Das Christentum hat bei dieser Entwicklung kaum eine mäßigende Rolle gespielt. Manche Historiker und Gesellschaftsforscher sind sogar der Meinung, das Christentum sei der Nährboden für diesen Hochmut, diese menschliche Hybris gewesen. Die heutige Krise der Menschheit muss das Christentum ins Mark treffen: Inwieweit macht das Ebenbild Gottes, der Mensch, in seiner Freiheit der Schöpfung den Garaus?

Du Messias, dichtet Kurt Marti, der langjährige evangelische Pfarrer und einer der bedeutendsten Lyriker der Schweiz, „sollen wir die letzten / oder die vorletzten menschen gewesen sein / auf diesem planeten? // wozu dann aber / willst du noch wieder kommen? / wozu – wenn dein reich der freiheit der liebe / keine menschen vorfinden wird?“ Willst du dann ein Messias sein „der gebirge der meere der winde nur noch? / archäologe des himmels vielleicht / auf zu später suche / nach spuren / des dann erloschenen ebenbilds gottes?“ Kurt Marti (1921–2017) war ein empfindsamer Seismograph unserer Zeit, besinnlich und kämpferisch zugleich, ein Warner.
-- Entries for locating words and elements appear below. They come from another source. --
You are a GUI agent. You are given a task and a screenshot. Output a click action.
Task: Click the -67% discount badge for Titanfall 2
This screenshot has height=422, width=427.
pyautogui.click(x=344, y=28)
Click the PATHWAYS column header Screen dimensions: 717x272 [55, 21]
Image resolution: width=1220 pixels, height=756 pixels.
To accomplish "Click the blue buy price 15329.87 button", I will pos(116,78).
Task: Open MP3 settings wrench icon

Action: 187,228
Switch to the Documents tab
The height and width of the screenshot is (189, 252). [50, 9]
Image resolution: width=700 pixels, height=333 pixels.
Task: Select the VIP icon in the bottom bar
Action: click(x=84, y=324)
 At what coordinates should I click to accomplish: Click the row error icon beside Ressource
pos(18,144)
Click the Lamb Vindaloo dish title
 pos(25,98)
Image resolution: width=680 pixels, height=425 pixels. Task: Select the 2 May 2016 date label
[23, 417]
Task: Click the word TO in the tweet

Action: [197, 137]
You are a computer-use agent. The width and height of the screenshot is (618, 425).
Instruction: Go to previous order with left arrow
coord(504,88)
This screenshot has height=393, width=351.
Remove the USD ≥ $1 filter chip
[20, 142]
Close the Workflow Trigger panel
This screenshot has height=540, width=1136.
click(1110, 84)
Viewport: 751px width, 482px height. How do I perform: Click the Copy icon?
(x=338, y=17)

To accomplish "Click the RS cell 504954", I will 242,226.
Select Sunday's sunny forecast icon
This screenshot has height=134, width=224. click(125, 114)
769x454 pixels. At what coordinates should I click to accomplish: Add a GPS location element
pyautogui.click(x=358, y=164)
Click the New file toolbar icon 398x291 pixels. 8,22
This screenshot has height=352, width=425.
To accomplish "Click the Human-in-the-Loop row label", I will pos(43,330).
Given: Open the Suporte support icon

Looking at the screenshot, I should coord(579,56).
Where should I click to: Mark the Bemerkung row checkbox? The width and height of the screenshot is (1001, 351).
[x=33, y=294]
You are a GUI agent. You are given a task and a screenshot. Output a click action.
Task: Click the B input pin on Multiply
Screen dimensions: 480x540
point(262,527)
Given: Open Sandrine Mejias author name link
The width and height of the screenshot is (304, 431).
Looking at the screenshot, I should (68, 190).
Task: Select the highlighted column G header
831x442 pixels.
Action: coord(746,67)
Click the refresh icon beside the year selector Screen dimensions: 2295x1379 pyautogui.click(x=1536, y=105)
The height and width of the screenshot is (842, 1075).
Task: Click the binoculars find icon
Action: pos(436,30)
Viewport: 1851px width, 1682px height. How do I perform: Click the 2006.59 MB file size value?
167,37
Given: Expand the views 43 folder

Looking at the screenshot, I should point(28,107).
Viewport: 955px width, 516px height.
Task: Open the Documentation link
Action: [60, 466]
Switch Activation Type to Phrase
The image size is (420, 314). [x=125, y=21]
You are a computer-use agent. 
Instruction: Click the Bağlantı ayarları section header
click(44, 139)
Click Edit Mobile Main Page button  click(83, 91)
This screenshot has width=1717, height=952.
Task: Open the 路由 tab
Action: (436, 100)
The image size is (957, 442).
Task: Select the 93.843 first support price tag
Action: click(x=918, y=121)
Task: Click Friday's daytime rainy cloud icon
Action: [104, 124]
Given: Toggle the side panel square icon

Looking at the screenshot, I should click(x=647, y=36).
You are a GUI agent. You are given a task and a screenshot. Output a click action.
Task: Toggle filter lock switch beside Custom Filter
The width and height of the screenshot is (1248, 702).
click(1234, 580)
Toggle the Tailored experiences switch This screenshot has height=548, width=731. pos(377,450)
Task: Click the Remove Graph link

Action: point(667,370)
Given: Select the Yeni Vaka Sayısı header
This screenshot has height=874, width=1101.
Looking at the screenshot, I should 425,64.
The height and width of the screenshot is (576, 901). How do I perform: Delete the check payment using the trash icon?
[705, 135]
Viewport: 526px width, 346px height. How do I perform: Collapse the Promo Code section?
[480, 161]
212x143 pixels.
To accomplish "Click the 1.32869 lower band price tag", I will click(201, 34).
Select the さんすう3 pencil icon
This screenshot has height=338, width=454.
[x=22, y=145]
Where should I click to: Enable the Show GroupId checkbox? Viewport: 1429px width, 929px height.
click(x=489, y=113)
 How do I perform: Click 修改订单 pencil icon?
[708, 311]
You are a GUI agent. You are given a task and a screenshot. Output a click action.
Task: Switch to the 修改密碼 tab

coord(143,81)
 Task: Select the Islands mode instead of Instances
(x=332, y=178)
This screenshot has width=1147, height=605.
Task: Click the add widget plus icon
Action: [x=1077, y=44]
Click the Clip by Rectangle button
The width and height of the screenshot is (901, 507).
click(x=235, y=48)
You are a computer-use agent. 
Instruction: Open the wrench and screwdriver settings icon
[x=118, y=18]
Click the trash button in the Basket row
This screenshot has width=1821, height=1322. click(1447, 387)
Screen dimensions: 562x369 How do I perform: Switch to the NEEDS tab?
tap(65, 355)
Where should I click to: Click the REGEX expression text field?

Ein Christ, der seinen Glauben, seine Spiritualität immer wieder befragte vor dem Hintergrund schreiender Ungerechtigkeiten in unserer Welt des Unfriedens, der Gewalt und vor allem auch der Zerstörung unserer Lebensgrundlagen. In einem an das große christliche Gebet, dem „Vater unser“, angelehnten Gedicht bittet er: „und führe uns nicht / wohin wir wie blind / uns drängen / in die do-it-your-self-apokalypse / sondern erlöse uns / von fatalität und sachzwang / damit das leben / das du geschaffen / bleibe auf diesem kleinen / bisher unbegreiflich erwählten / planeten“. 1

Ob die Christen nicht nur als Einzelne, sondern in ihrer Mehrheit und vielleicht sogar als große Institutionen, also als Kirchen, dieser notwendigen Wende Antrieb und Hilfe, Denkanstoß und Licht sein können, wird sich zeigen müssen. Ich hoffe es. Aber wegen dieser Aufgabe, wegen dieser gesellschaftlichen Funktion allein werden die Wenigsten das Abenteuer des Glaubens eingehen. Für die Erhaltung der Lebensgrundlagen kann man sich auch als säkularer Humanist engagieren.

Im Kern sind es zwei andere Gründe, Erfahrungen, Motivationen, die einen bestärken, weiter oder wieder an eine geistige Kraft jenseits der materiellen Welt zu glauben. Neben den persönlichen Erfahrungen und mit ihnen verbunden ist die Gottsuche eine Sinn- und Wahrheitssuche, die einen immer wieder packt und nicht mehr loslässt.